Ariel Muçollari

Personal information
- Date of birth: 19 April 2001 (age 24)
- Place of birth: Vlorë, Albania
- Height: 1.87 m (6 ft 2 in)
- Position: Center-back

Team information
- Current team: Bylis
- Number: 18

Youth career
- –2019: Flamurtari

Senior career*
- Years: Team / Apps / (Gls)
- 2019–2021: Flamurtari / 36 / (0)
- 2021–: Bylis / 41 / (1)

= Ariel Muçollari =

Albanian footballer

Ariel Muçollari (born 19 April 2001) is an Albanian footballer who plays as a defender for Bylis in the Kategoria Superiore.

==Career==
===Flamurtari===
A graduate of the club's youth academy, Muçollari made his competitive debut for the club on 13 December 2017, coming on as a 65th-minute substitute for Xhonatan Merkaj in a 5-2 Cup victory over Turbina.
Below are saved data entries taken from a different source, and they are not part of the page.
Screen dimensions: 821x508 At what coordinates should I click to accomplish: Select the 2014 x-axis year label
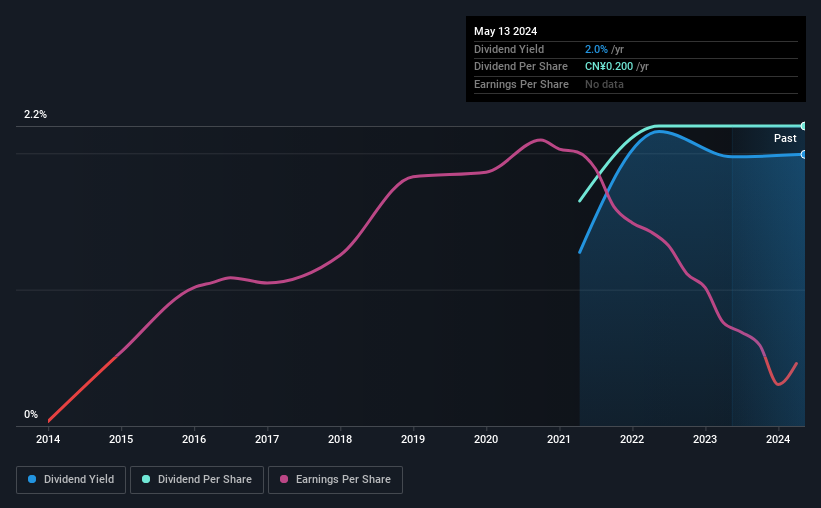[x=48, y=439]
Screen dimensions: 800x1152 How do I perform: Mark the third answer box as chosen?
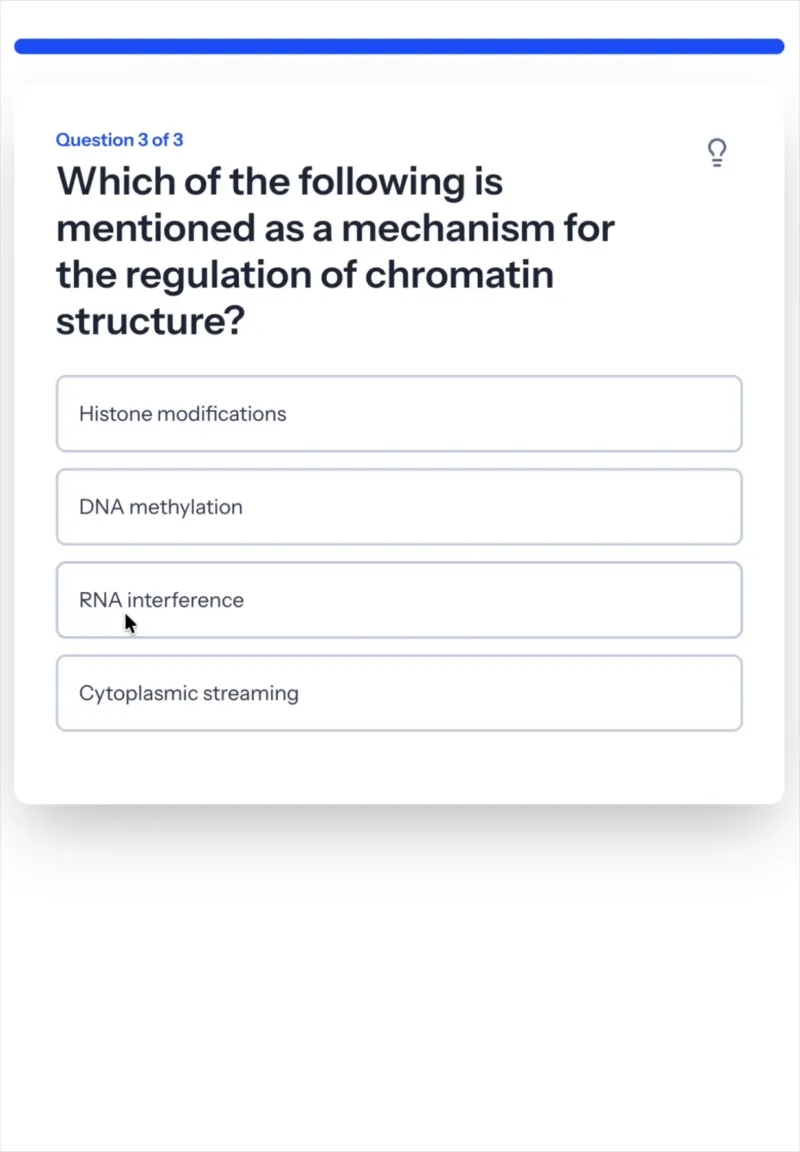(399, 600)
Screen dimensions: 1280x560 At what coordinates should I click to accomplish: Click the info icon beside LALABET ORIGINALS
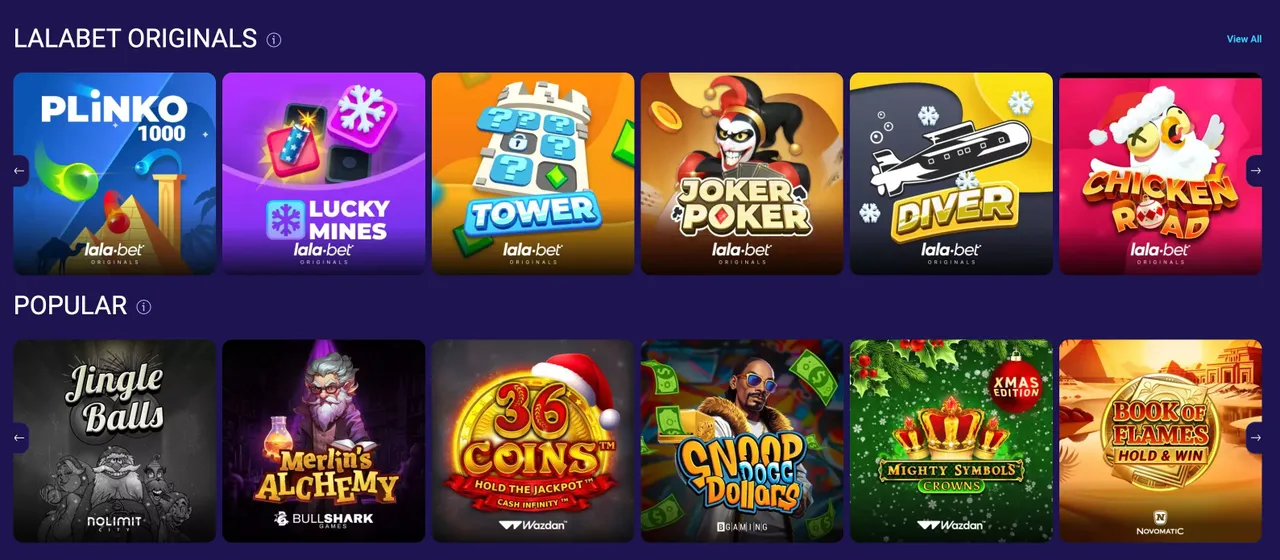tap(274, 40)
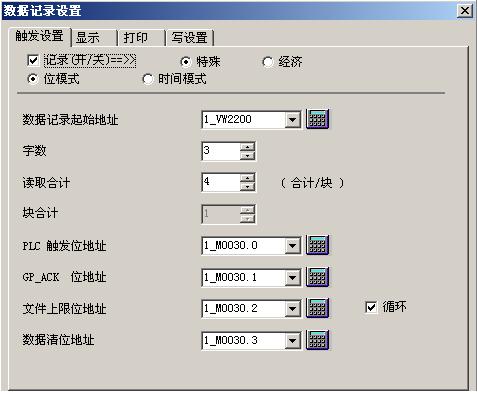The image size is (477, 394).
Task: Decrease 读取合计 value with down arrow
Action: (x=247, y=187)
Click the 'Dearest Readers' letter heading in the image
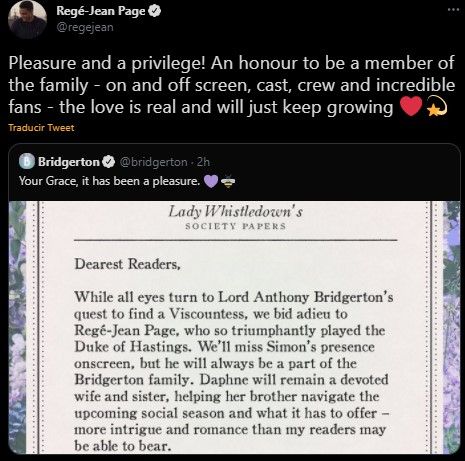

It was in this match that Muçollari scored his first senior goal for the club, netting eight minutes after coming on and making the score 5–1 in favor of Flamurtari. Nearly two years later, he made his Albanian Superliga debut, playing the entirety of a 1–0 away defeat to Skënderbeu in August 2019.